# INSTRUCTIONS FOR THE TASK
The full listing should be set down again precisely.

# RECORD EXTRACTS
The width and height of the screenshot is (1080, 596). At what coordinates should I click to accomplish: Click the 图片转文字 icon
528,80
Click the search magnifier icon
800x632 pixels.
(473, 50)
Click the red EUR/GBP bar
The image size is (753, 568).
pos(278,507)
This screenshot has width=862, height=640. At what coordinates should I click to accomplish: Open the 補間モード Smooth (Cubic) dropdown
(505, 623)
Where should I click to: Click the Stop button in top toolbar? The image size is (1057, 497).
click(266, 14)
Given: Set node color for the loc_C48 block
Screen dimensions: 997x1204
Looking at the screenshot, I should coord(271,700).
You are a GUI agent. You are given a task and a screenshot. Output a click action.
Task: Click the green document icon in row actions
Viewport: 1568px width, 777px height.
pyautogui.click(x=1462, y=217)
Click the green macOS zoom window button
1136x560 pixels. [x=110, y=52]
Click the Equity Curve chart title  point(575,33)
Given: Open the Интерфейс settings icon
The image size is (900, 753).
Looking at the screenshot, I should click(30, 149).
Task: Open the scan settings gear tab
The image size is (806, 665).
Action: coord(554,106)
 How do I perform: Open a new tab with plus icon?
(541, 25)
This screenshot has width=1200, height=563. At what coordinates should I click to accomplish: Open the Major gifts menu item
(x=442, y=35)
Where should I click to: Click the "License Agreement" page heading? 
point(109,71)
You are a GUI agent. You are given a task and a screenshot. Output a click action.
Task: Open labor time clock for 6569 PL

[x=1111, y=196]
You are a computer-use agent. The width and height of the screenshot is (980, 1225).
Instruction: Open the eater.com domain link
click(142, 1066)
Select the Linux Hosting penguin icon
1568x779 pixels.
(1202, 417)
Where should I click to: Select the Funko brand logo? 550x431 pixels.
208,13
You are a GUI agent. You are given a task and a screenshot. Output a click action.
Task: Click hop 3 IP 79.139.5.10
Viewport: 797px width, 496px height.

# EXERCISE SOLUTION
The width and height of the screenshot is (1080, 596). At what coordinates should I click to accomplish: Click the 图片转文字 icon
528,80
Click the search magnifier icon
800x632 pixels.
(473, 50)
Click the red EUR/GBP bar
The image size is (753, 568).
pos(278,507)
This screenshot has width=862, height=640. At what coordinates should I click to accomplish: Open the 補間モード Smooth (Cubic) dropdown
(505, 623)
Where should I click to: Click the Stop button in top toolbar? The image size is (1057, 497).
click(266, 14)
Given: Set node color for the loc_C48 block
Screen dimensions: 997x1204
Looking at the screenshot, I should coord(271,700).
You are a GUI agent. You are given a task and a screenshot. Output a click action.
Task: Click the green document icon in row actions
Viewport: 1568px width, 777px height.
pyautogui.click(x=1462, y=217)
Click the green macOS zoom window button
1136x560 pixels. [x=110, y=52]
Click the Equity Curve chart title  point(575,33)
Given: Open the Интерфейс settings icon
The image size is (900, 753).
Looking at the screenshot, I should click(30, 149).
Task: Open the scan settings gear tab
The image size is (806, 665).
Action: coord(554,106)
 How do I perform: Open a new tab with plus icon?
(541, 25)
This screenshot has width=1200, height=563. At what coordinates should I click to accomplish: Open the Major gifts menu item
(x=442, y=35)
Where should I click to: Click the "License Agreement" page heading? 
point(109,71)
You are a GUI agent. You are given a task and a screenshot. Output a click action.
Task: Open labor time clock for 6569 PL

[x=1111, y=196]
You are a computer-use agent. The width and height of the screenshot is (980, 1225).
Instruction: Open the eater.com domain link
click(142, 1066)
Select the Linux Hosting penguin icon
1568x779 pixels.
(1202, 417)
Where should I click to: Select the Funko brand logo? 550x431 pixels.
208,13
You are a GUI agent. You are given a task and a screenshot. Output a click action.
Task: Click hop 3 IP 79.139.5.10
Viewport: 797px width, 496px height.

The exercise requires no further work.